[Data on locating visible targets]
======

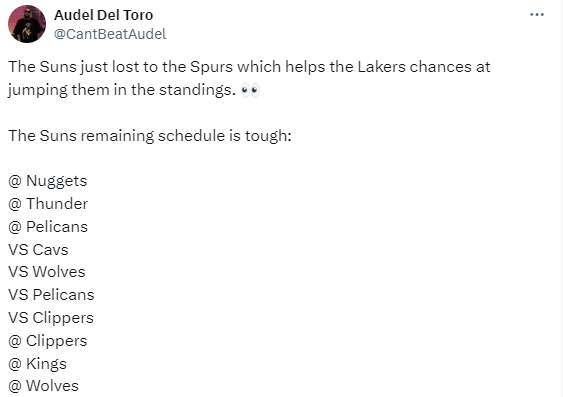This screenshot has width=563, height=397.
Task: Click the '@ Pelicans' schedule line
Action: tap(48, 227)
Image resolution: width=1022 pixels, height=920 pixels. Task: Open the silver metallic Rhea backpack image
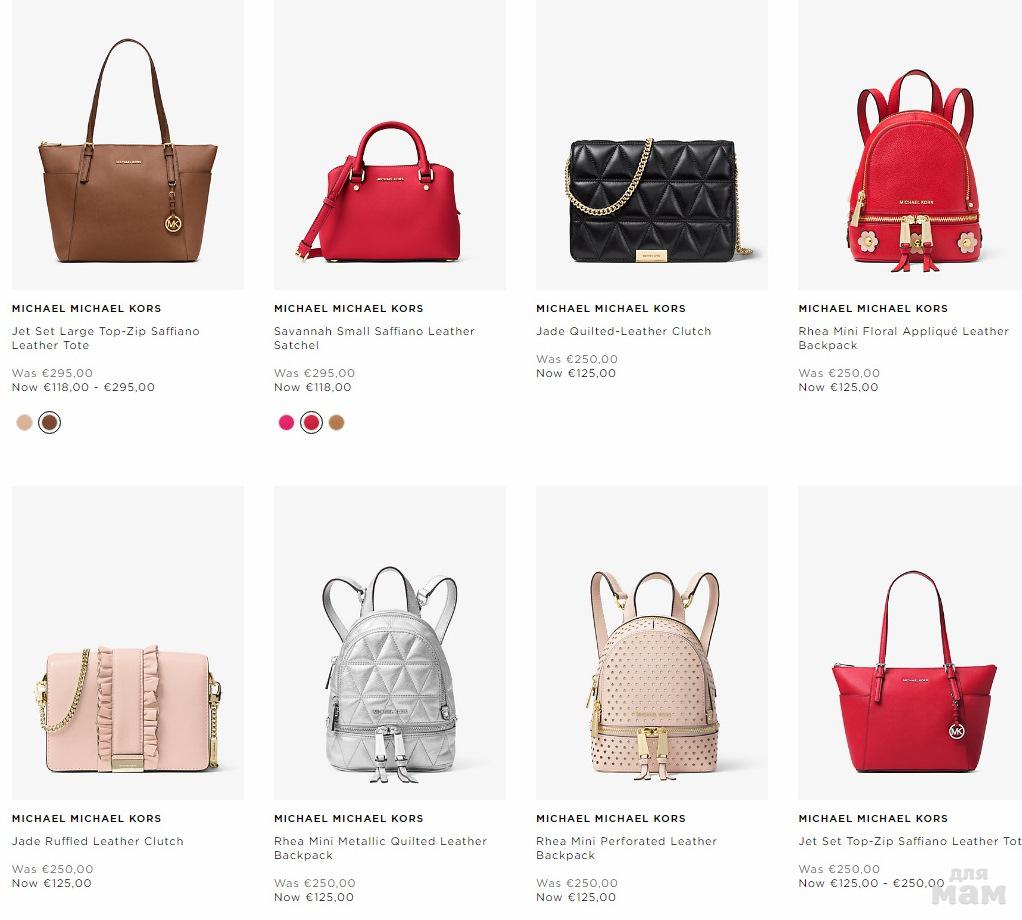point(390,643)
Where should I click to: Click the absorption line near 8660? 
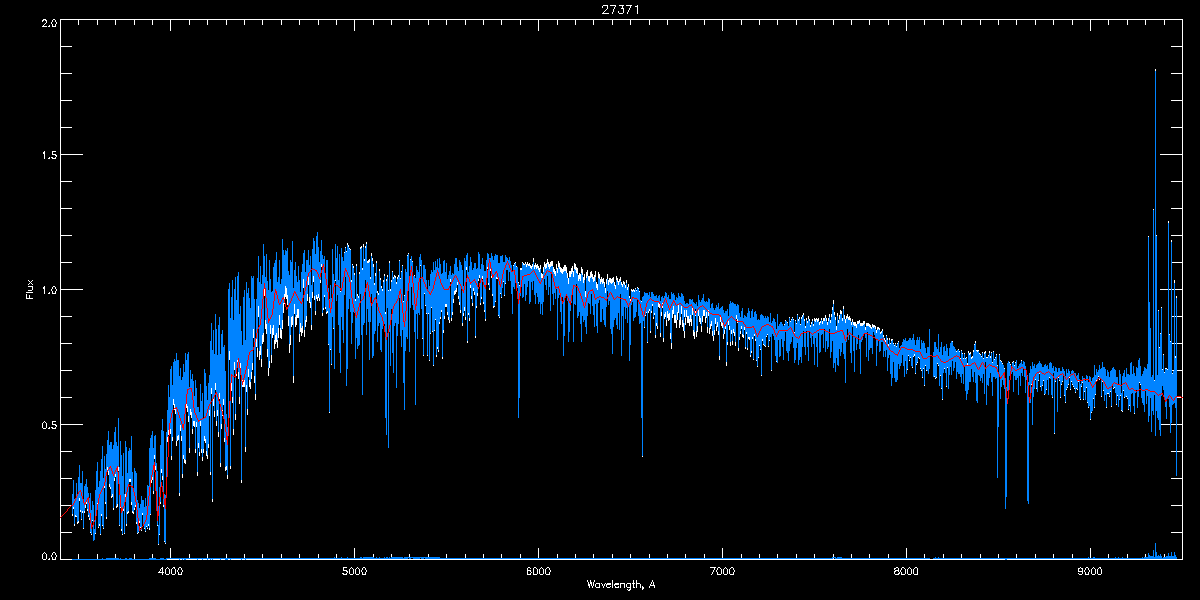(x=1028, y=500)
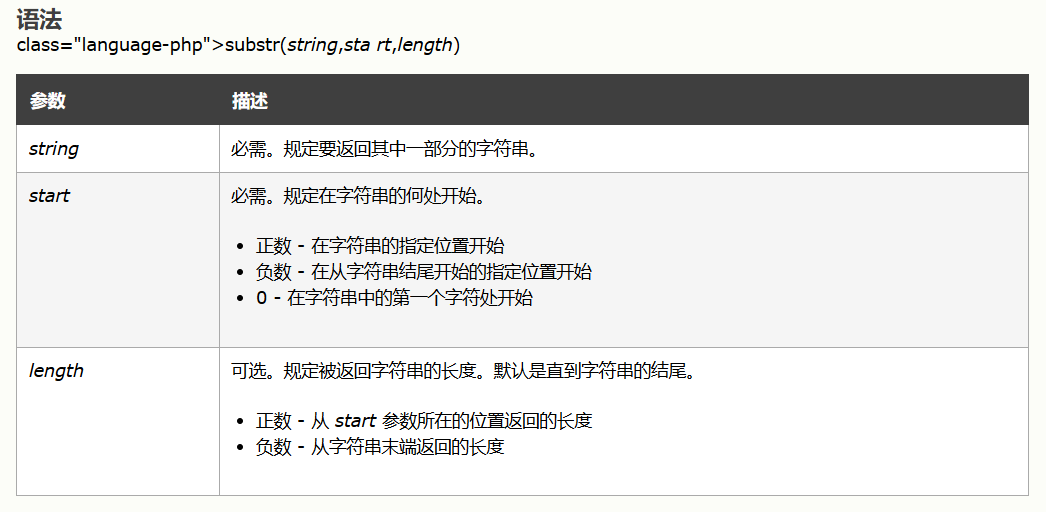Click the italic string argument in syntax line
1046x512 pixels.
[x=314, y=46]
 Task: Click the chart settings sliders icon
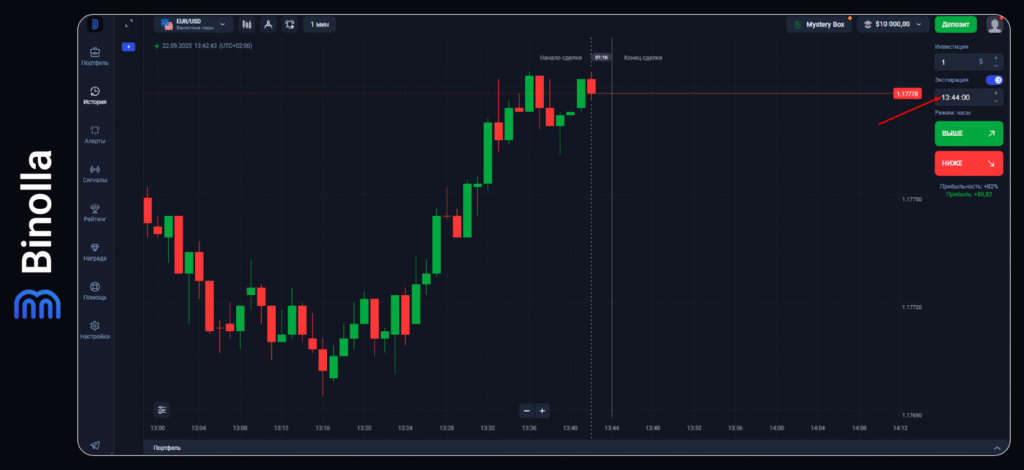pos(162,409)
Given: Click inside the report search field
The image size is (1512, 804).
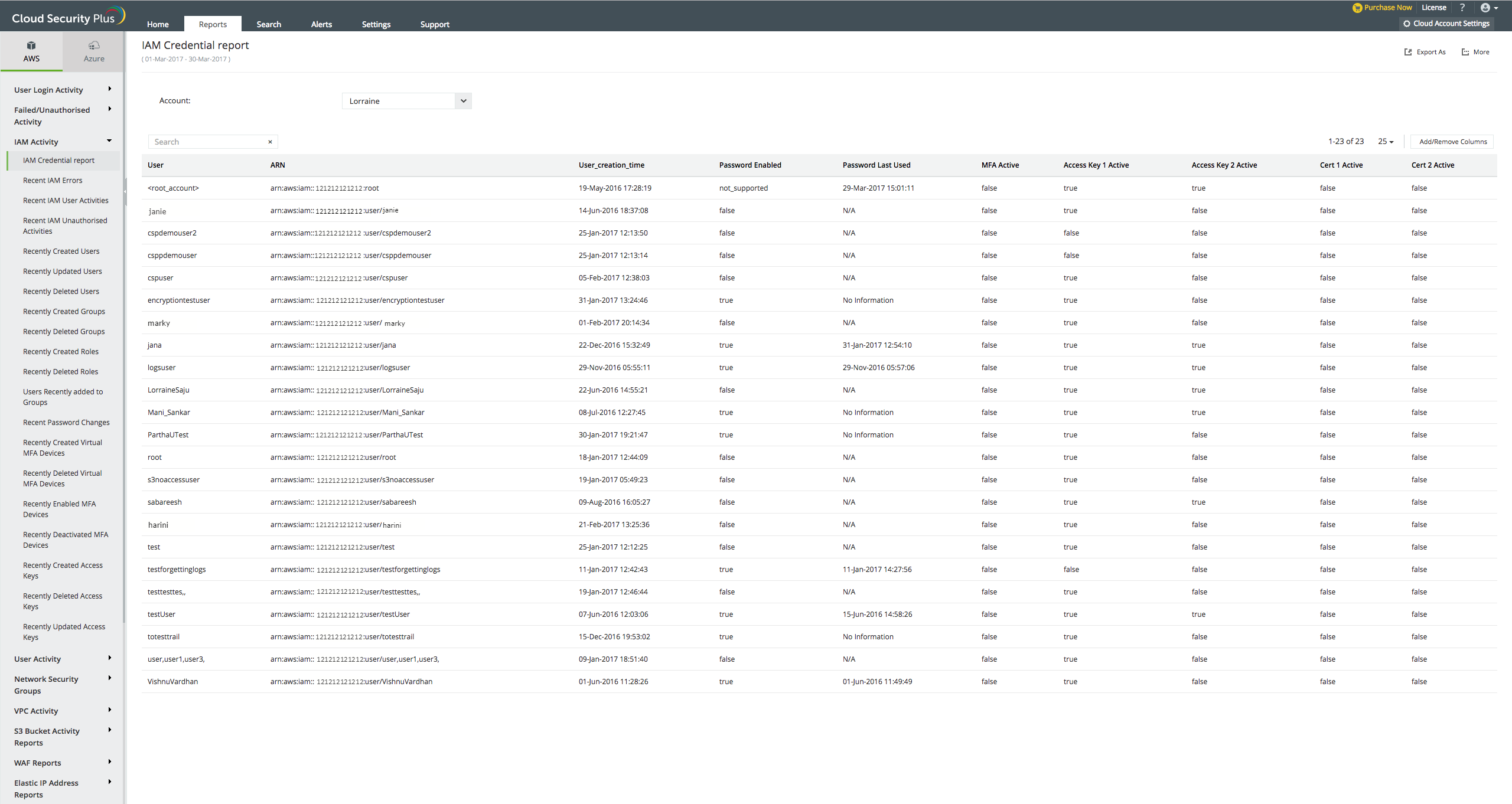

======

**AIM OF THE EXERCISE**
Update the lines above by changing "search field" to "search box" and keeping everything else unchanged. Leave the pictures out of your answer.

**FINISHED EXERCISE**
This screenshot has width=563, height=397.
Task: Click the '@ Pelicans' schedule line
Action: tap(48, 227)
Image resolution: width=1022 pixels, height=920 pixels. Task: Open the silver metallic Rhea backpack image
point(390,643)
Where should I click to: Click the absorption line near 8660? 
(x=1028, y=500)
Click the italic string argument in syntax line
1046x512 pixels.
[x=314, y=46]
 Task: Click the chart settings sliders icon
pos(162,409)
Given: Click inside the report search box
The image size is (1512, 804).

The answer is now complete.